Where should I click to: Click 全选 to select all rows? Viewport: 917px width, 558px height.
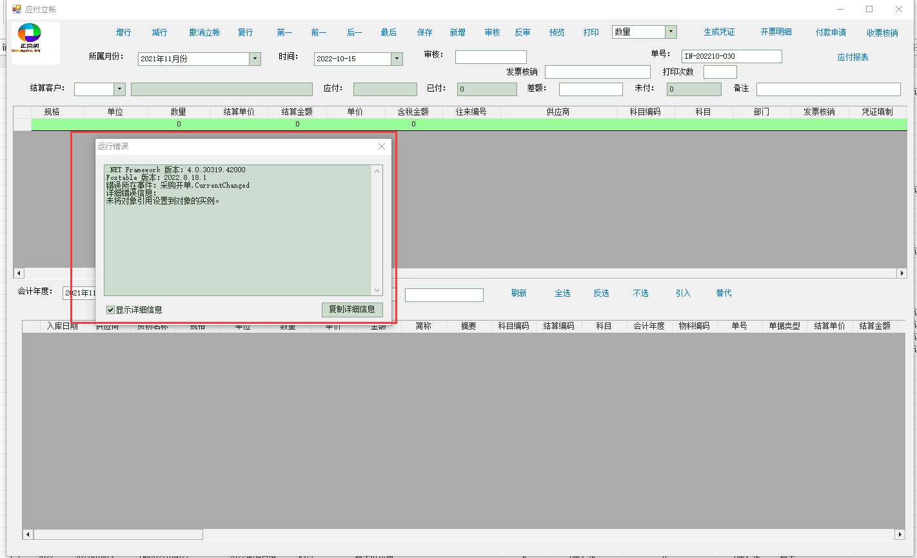click(x=562, y=293)
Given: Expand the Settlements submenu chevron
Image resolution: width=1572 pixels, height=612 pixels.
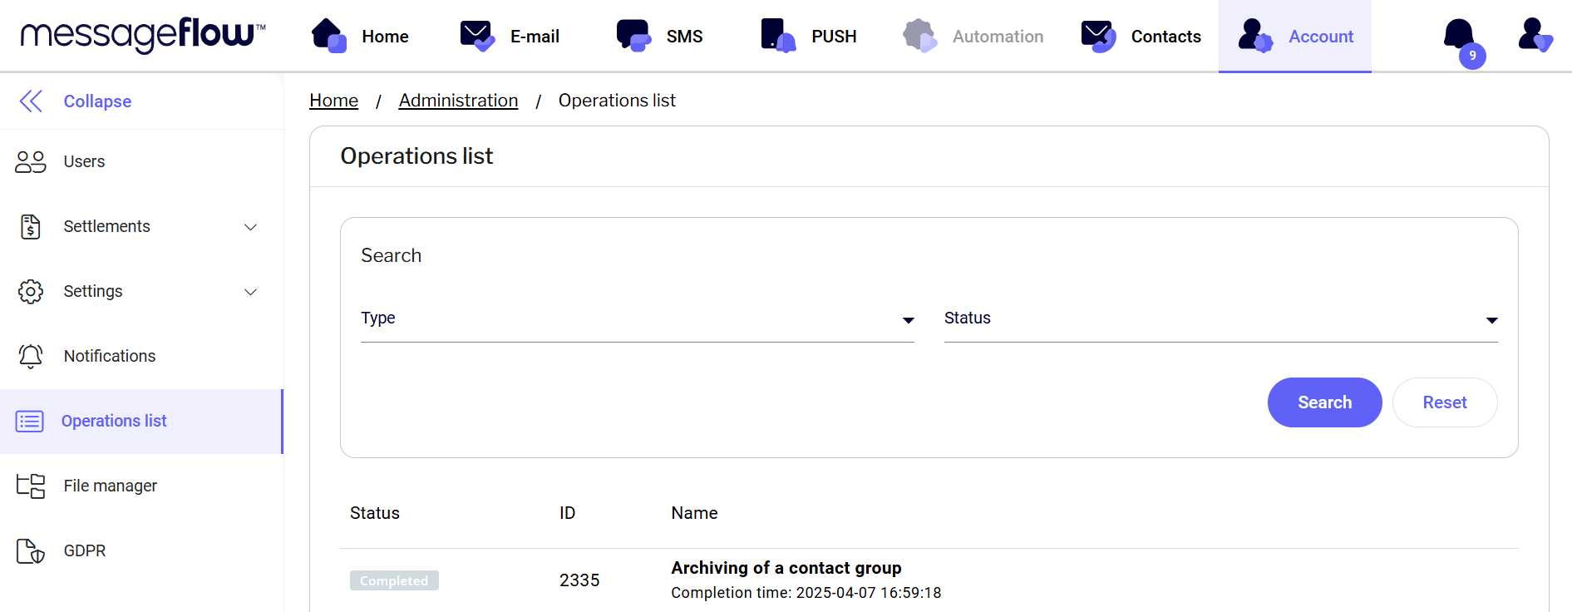Looking at the screenshot, I should (x=250, y=227).
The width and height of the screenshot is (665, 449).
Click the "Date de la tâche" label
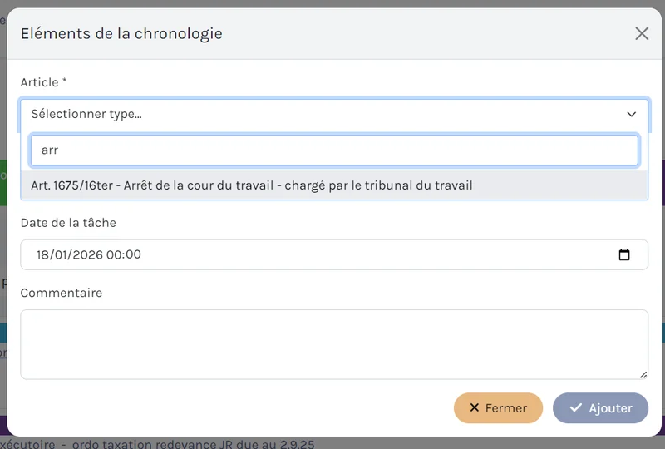pos(68,222)
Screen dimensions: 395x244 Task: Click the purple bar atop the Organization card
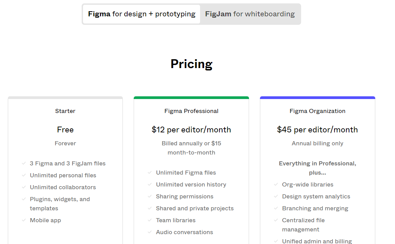[317, 97]
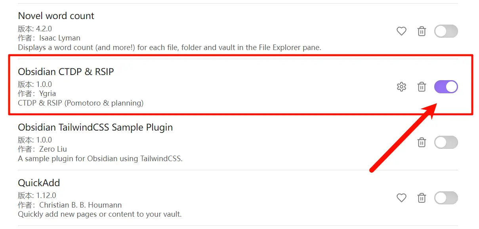Click author Christian B. B. Houmann text
Image resolution: width=479 pixels, height=229 pixels.
pos(80,205)
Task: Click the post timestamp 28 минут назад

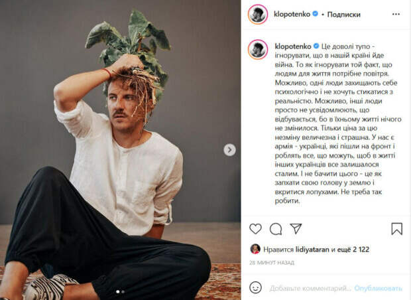Action: click(272, 262)
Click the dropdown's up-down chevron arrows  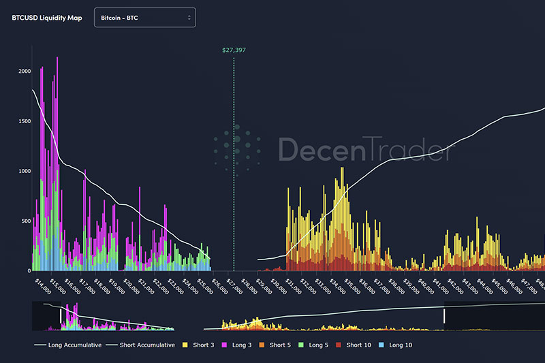pos(189,17)
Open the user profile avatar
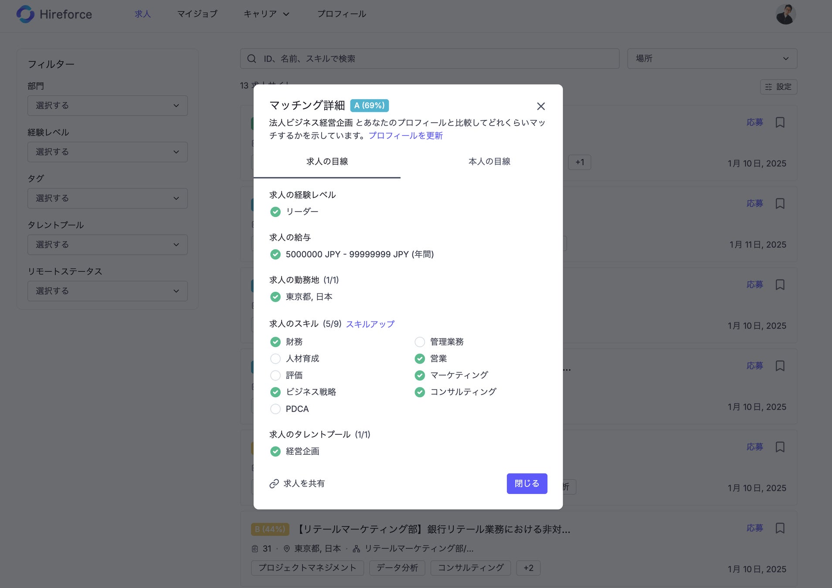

- What is required: A word-for-word copy is needed, starting at the first line of the listing and ending with the line bearing "Given: Expand the Settlements submenu chevron". No pictures.

- Result of the exercise:
Where should I click to: Click 全选 to select all rows? Viewport: 917px width, 558px height.
click(x=562, y=293)
Given: Expand the Settlements submenu chevron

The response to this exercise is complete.